For a short period of time, Zelener was just a single case addressing this issue. However, time has proven that the CFTC cannot litigate itself out of the Zelener problem. Since 2004, various Courts have continued to follow the Seventh Circuit's approach in Zelener causing the CFTC to lose enforcement cases relating to forex fraud. Therefore, Zelener allows completely unregulated firms and individuals through clever draftsmanship to sell to retail customers contracts that look like futures and act like futures outside the CFTC's jurisdiction. The bottom line is that these Court decisions make it much harder for the Commission to prove that contracts sold to retail customers to speculate in commodity prices are futures, makes it easier for the unscrupulous to avoid CFTC regulation and creates a real, live customer protection issue. Unsophisticated retail customers are being victimized by high-pressured sales pitches for foreign currency futures look-alike products. These retail customers are the ones who most need regulatory protection, and that protection should not be stripped from them because a clever lawyer finds a loophole in the law.

NFA recognizes that H.R. 4473 addressed the Zelener problem with regard to retail forex. NFA applauds those efforts in addressing the current scam of choice-forex-among fraudsters and believes that any future reauthorization legislation should at the very least incorporate H.R. 4473's approach to this issue. However, NFA remains concerned that the rationale of the Zelener decision and its progeny is not limited to foreign currency products. Similar contracts for unleaded gas, heating oil, agricultural products or virtually any other commodity could be sold to the public in an unregulated environment.

NFA and the exchanges have developed a fix to Zelener that goes beyond forex and does not have unintended consequences. Our approach codifies the approach the Ninth Circuit took in CFTC v. Co Petro-which was the accepted and workable state of the law until Zelener-without changing the jurisdictional exemptions in Section 2(c) of the Act. In particular, our approach would create a statutory presumption that leveraged or margined transactions offered to retail customers are futures contracts if the retail customer does not have a commercial use for the commodity or the ability to make or take delivery. This presumption is flexible and could be overcome by showing that the transactions were not primarily marketed to retail customers or were not marketed to those customers as a way to speculate on price movements in the underlying commodity.

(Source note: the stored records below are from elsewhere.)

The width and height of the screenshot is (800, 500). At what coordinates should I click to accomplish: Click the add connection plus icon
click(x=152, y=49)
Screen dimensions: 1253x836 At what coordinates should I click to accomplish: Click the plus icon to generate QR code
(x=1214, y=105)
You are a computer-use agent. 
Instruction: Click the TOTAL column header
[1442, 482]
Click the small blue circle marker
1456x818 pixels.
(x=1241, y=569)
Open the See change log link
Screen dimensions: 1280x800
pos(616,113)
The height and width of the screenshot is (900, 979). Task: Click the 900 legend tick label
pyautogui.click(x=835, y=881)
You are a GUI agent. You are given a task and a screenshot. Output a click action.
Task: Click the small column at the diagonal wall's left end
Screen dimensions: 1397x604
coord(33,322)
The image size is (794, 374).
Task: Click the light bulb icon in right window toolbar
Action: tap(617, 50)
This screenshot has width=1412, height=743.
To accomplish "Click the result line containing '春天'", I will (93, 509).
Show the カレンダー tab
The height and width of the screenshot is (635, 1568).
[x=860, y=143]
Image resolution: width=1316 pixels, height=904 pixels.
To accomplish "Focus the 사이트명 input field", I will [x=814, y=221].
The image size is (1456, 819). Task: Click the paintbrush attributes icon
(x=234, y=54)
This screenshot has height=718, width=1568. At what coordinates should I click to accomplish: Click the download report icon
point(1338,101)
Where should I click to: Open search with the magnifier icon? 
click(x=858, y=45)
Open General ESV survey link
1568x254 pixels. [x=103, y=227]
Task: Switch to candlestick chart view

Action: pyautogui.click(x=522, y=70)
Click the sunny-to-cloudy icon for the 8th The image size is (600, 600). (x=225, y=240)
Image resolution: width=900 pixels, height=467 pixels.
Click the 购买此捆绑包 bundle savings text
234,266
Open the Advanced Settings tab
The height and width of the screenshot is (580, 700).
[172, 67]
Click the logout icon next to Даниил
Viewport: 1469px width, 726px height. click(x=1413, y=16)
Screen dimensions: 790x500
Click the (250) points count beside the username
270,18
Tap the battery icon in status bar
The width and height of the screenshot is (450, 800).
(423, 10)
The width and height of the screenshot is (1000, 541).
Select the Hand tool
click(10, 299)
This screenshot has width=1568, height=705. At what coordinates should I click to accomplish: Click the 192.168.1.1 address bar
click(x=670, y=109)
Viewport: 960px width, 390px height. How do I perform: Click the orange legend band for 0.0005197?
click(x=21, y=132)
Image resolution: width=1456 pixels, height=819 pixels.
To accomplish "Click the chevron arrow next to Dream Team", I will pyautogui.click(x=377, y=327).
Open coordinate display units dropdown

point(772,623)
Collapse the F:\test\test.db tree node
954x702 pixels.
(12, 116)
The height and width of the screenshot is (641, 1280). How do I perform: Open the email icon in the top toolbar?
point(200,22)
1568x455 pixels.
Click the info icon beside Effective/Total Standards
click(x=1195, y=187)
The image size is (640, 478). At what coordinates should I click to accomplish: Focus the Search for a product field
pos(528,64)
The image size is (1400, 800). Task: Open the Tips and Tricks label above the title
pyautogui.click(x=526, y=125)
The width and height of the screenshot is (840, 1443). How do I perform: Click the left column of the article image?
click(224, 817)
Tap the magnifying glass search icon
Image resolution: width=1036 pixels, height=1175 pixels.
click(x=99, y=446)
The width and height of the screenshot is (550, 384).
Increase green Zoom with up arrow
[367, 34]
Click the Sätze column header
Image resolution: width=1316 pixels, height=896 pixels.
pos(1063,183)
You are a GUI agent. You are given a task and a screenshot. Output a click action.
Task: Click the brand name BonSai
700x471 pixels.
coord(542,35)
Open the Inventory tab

This statutory presumption would not affect either the interbank currency market or already regulated instruments like securities and banking products. It would, however, ensure that scammers cannot tailor their written agreements to sell leveraged commodity products to retail customers for speculative purposes in a completely unregulated environment. Moreover, it protects retail customers by giving the CFTC the power to shut down unregulated boiler rooms and freeze their funds.

While NFA continues to believe that the solution to Zelener should go beyond forex, we recognize that H.R. 4473's narrow Zelener fix would be a marked improvement over the current state of the law. If Congress adopts only a narrow Zelener fix and boiler rooms move to other commodities using Zelener-type contracts, then Congress must be willing to re-open the Act before the next reauthorization to consider resolving this issue completely.

In closing, let me state that NFA believes the industry and the public have benefited greatly from the enlightened regulatory approach that Congress adopted in the CFMA and from the CFTC's role in implementing the Act. We look forward to working with this Subcommittee, other Congressional committees, the CFTC, and the industry to address the important customer protection issues outlined above.